I could see why you think that, but I disagree. Even bad people can do
good things, and given a choice between supporting a program that feeds
starving people that is sponsored by someone who is bad and having those
people starve to death, I'd rather they got fed. But before supporting a
program run by "the bad guys", I'd first look for alternatives that
didn't have that baggage.
> Heck, we had 8 years of a total fracking loon running things, and no one
> in Reagan's time would have imagined that electing one overly religious
> person "might" a few decades later lead to an even more religious one,
> who was a total fracking moron. People with "good works" in their mind
> often fail to see clearly what the worst case could be, for indirectly
> supporting the bad parts too.
The alternative to having another GW Bush, though, is to not have free
elections.
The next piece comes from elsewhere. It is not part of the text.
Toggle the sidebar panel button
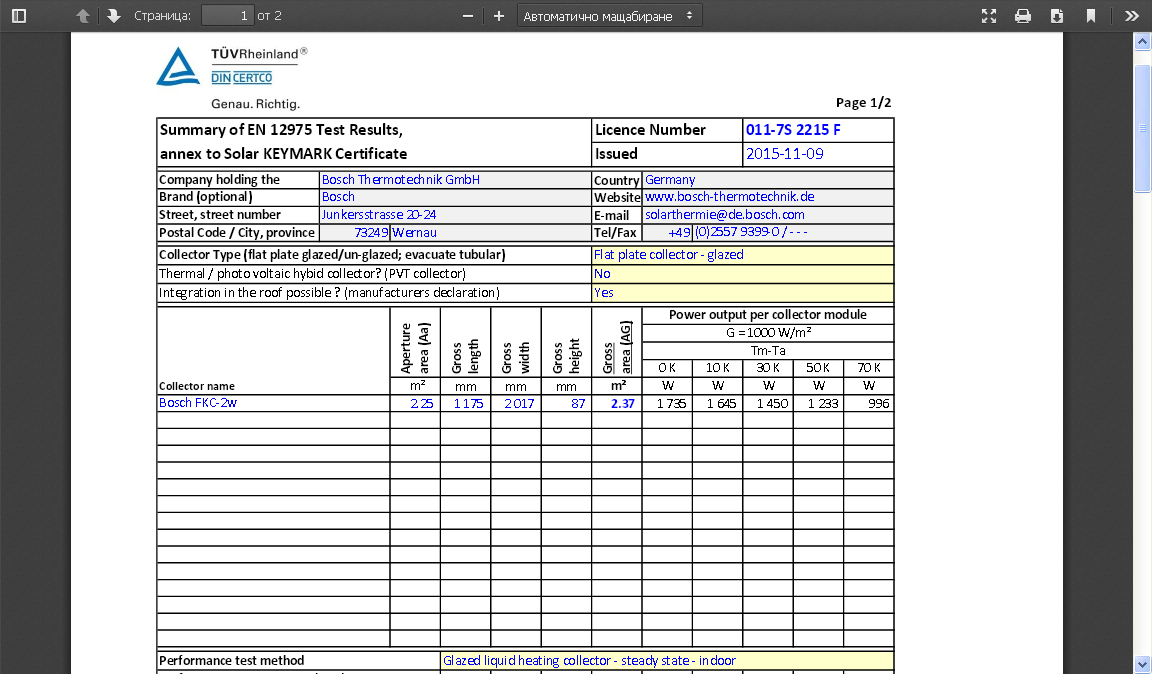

There's always a worst case, even when the guy you want gets
into office.
> And.. When you get those that "only" see as far as their own "personal"
> connection to god, afterlife, and salvation... What are those people
> looking at, making the world "really" better?
Depends on their interpretation of their beliefs. I can see that some
would make the world better, because they would approach it from the
standpoint of "war and death is a last resort, first strike is not an
option" and try to persuade people that ideas like freedom are a good
thing. There are those who believe in God, the afterlife, and salvation
who also believe that in order to enter "the Kingdom of Heaven" that they
have to do good works and try to make the world a better place for all.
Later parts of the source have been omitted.